9. 1990's-Vintage Modified Honda Civic
Yes, this is the infamous "Ricer", equipped with fart pipe, sub-$250 body kit, partially-finished paint job and Formula One-style spoiler. It must, of course, be lowered sufficiently to scrape the pavement like a spatula. And its driver must try to race every single car on the road, including pickups towing cabin cruisers, ice cream trucks, and Soccer Moms in their Caravans.
8. Mercedes C-Class
Dude, it's a C-Class. The entry-level Mercedes. It's the Sentra of Mercedes. I know, you think everyone is jealous of you. Here's a helpful hint: they're not. In fact, all Mercedes owners look down on you for driving the brand's Corolla. And drivers of other makes just kinda feel sorry for you, because. Well, you're. Trying. Too. Hard.
7. Buick LeSabre
You're stuck behind a car that is signaling right, but won't move. You're following a car going 20 in a 35. You're shouting at the car in front of you, which refuses to turn right on red, despite the fact that there isn't another car in sight. You are behind a 2004 Buick LeSabre driven by a person old enough to have known Ulysses S. Grant.
6. BMW 3-class
It would seem that every single, self-absorbed, 20-something male college graduate with a steady job feels like the world owes him a BMW 3-series. And, with said purchase comes the requisite disregard for traffic signals, lane-changing courtesies, and any semblance of manners.
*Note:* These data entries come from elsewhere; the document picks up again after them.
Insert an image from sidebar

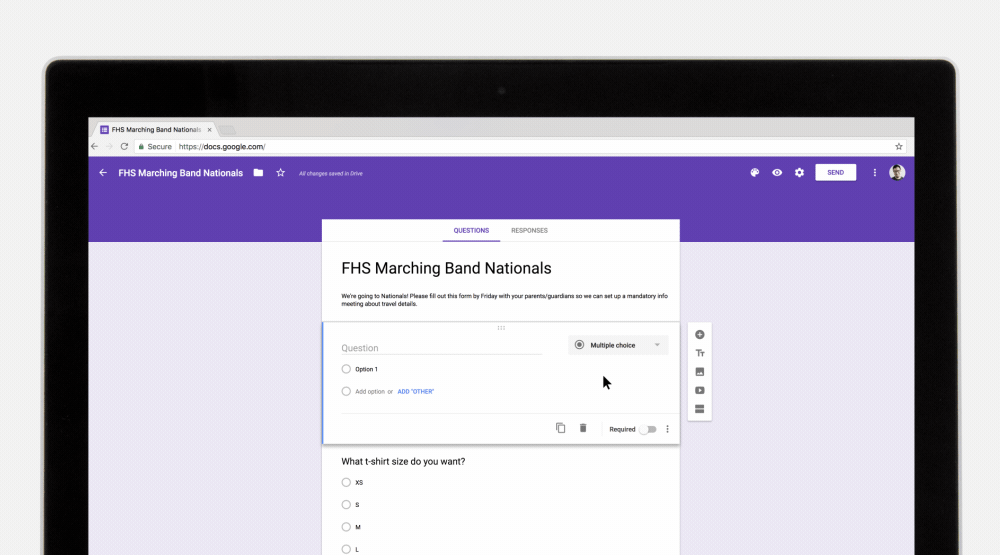click(700, 372)
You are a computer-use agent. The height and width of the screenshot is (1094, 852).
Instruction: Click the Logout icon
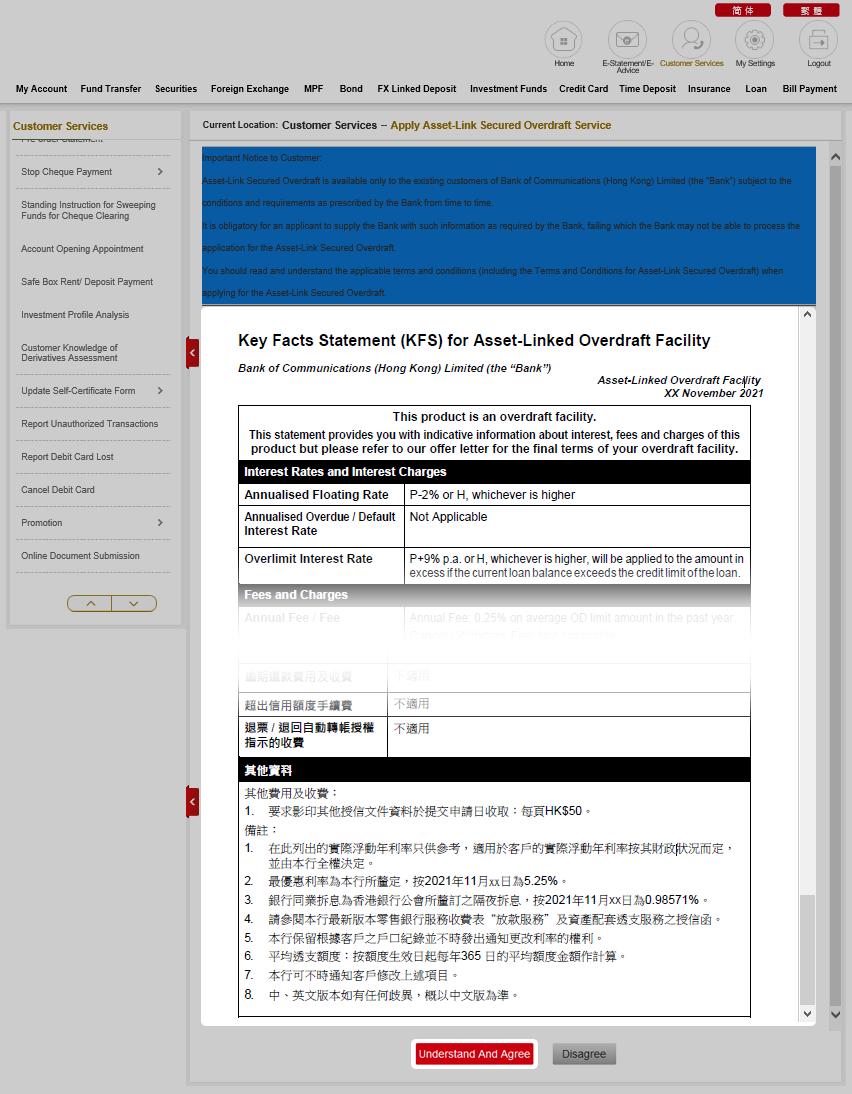(x=818, y=40)
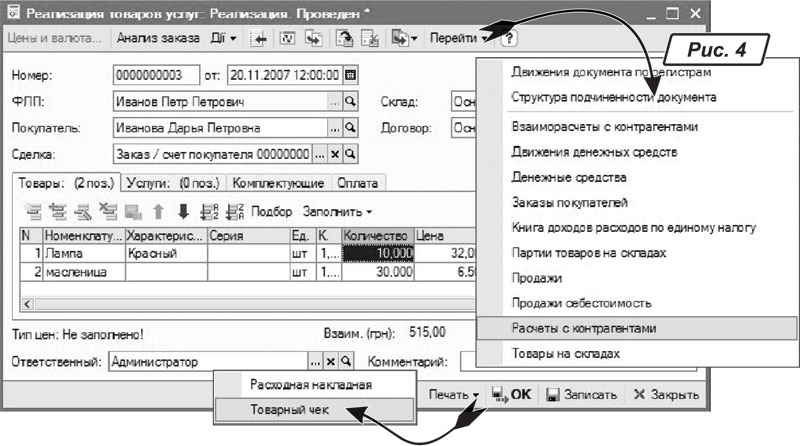
Task: Click the move row down arrow icon
Action: click(x=183, y=212)

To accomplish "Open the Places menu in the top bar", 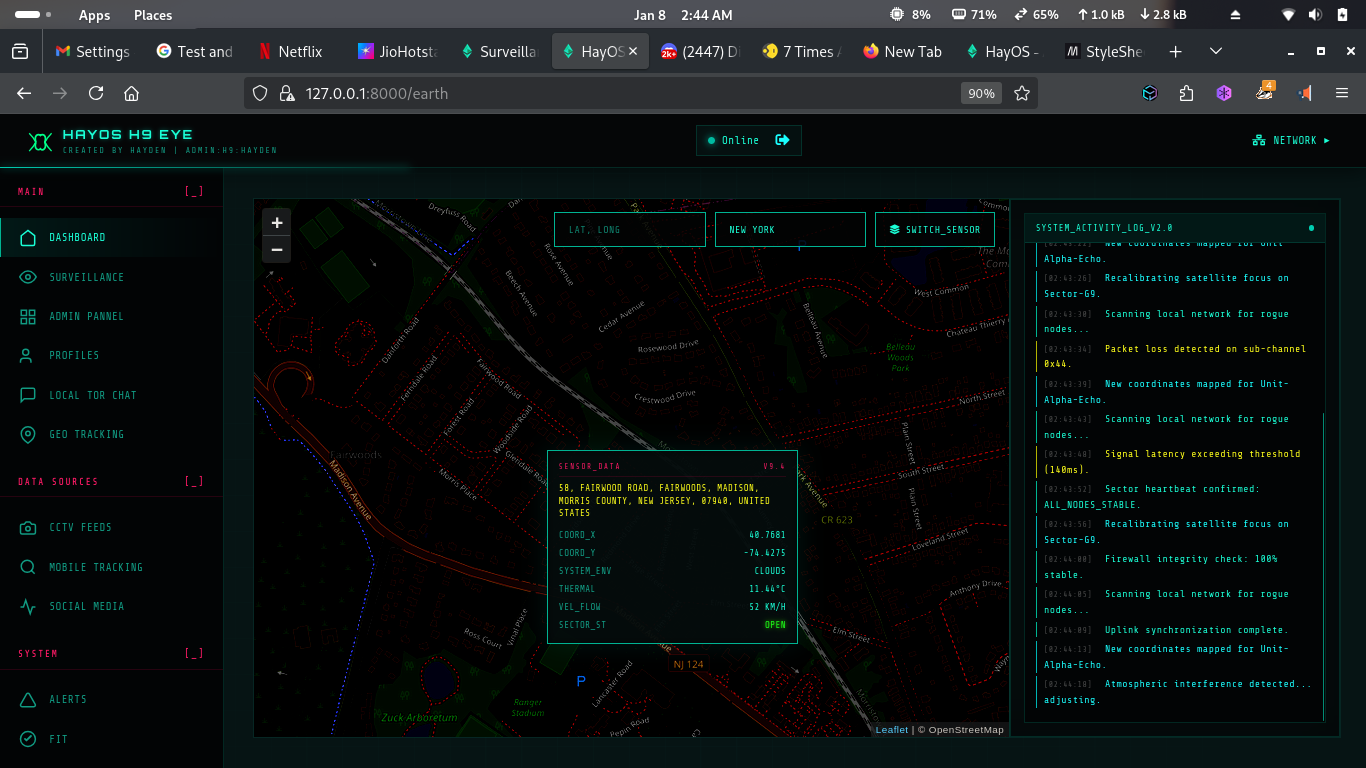I will [x=152, y=14].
Should you pass one, even accidentally, you will find yourself the subject of a street race that will often end up with the BMW screeching ahead of you, only to narrowly avoid rear-ending a panel truck at the next red light.
5. Range Rover
We know, lady: you've got to get Tyler and Madison to lacrosse practice and you've got a pressing nail appointment. But, please, could you stay the hell off the phone while you weave from side to side?
4. Subaru Outback
Hey, hippie: it's not the sixties. You're not driving an air-cooled VW. You're allowed to go over 20 miles-an-hour. Even with all of the stupid bumper stickers weighing you down. Promise. We know: you love the environment and you value safety -- but you can't afford a Volvo. Hey, we get it. Believe me, we get it.
3. Chevy Volt
If driving a $45,000 coal-powered car that has a tendency to catch on fire is considered sexy and environmentally conscious, count me in!
2. Mini Cooper
Hey kid, I know it's made by BMW, but it's not really a BMW. Really. And you're not in The Italian Job. Really. You're in an overpriced s***-box modeled loosely after one of the worst cars of all time.
1. Any vehicle with an Obama bumpersticker on it.
No matter how evil a glare you throw at one of these drones, they keep their gaze fixed straight into the distance. Leaning forward, as it were. It's almost as if they're mesmerized by the visions of a Utopian society, that which never was and never could be. It's true; they're exceedingly stupid. They believe in the mirage of Statism; the bill of goods sold to them by the Charlatan-In-Chief that translates not to a Utopia, but to a Dystopian nightmare, the endgame for all collectivist societies. In a sane society, these people would be required to read Ameritopia before receiving a driver's license.